Differential diagnoses for childhood obesity include lifestyle-based causes, genetic causes related to adipocyte (fat cell) / hypothalamic system, hypothalamic development, and malformation syndromes. These are caused by a single gene alteration (Martos-Moreno et al., 2014). Obesity can also be secondary to another disease or its treatment. For example, hypothyroidism, hypercortisolism, and pseudohypoparathyroidism can cause obesity, and lab tests are required to detect them.

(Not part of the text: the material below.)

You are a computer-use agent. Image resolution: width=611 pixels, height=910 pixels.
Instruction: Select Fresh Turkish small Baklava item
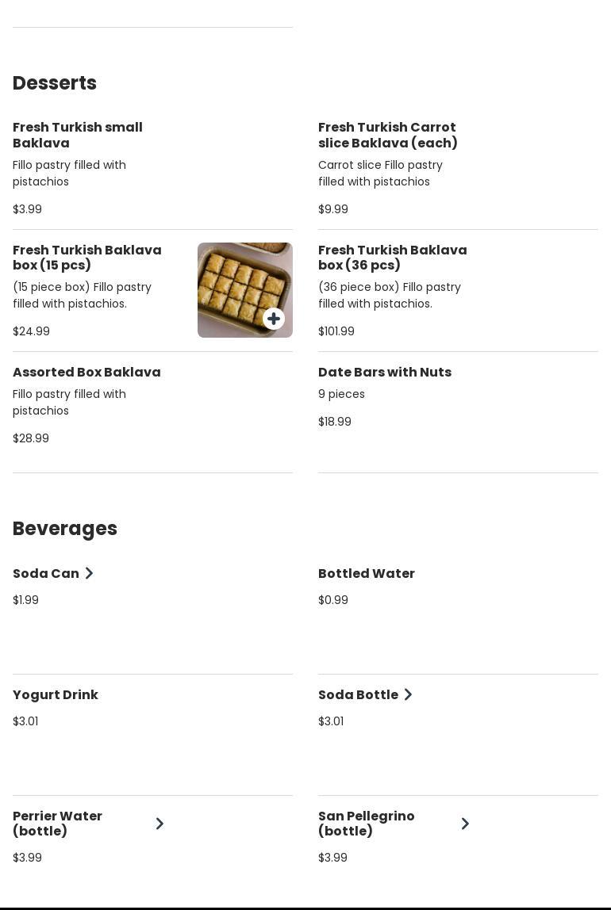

Management plans include lifestyle changes (diet and activity) and the use of medications when required to treat secondary obesity (metformin, octreotide, growth hormone, and leptin). Sibutramine and orlistat also aid weight loss in primary obesity (Xu & Xue, 2016). Referrals may be made to dieticians and physical therapists as required.

    References
  • CDC.gov. (2016). BMI for children and teens. Retrieved from https://www.cdc.gov/obesity/childhood/defining.html
  • Martos-Moreno, G. Á., Barrios, V., Muñoz-Calvo, M. T., Pozo, J., Chowen, J. A., & Argente, J. (2014). Principles and Pitfalls in the Differential Diagnosis and Management of Childhood Obesities–. Advances in Nutrition, 5(3), 299S-305S.
  • Styne, D. M., Arslanian, S. A., Connor, E. L., Farooqi, I. S., Murad, M. H., Silverstein, J. H., & Yanovski, J. A. (2017). Pediatric obesity—assessment, treatment, and prevention: an Endocrine Society Clinical Practice guideline. The Journal of Clinical Endocrinology & Metabolism, 102(3), 709-757.
  • Xu, S., & Xue, Y. (2016). Pediatric obesity: Causes, symptoms, prevention and treatment. Experimental and therapeutic medicine, 11(1), 15-20.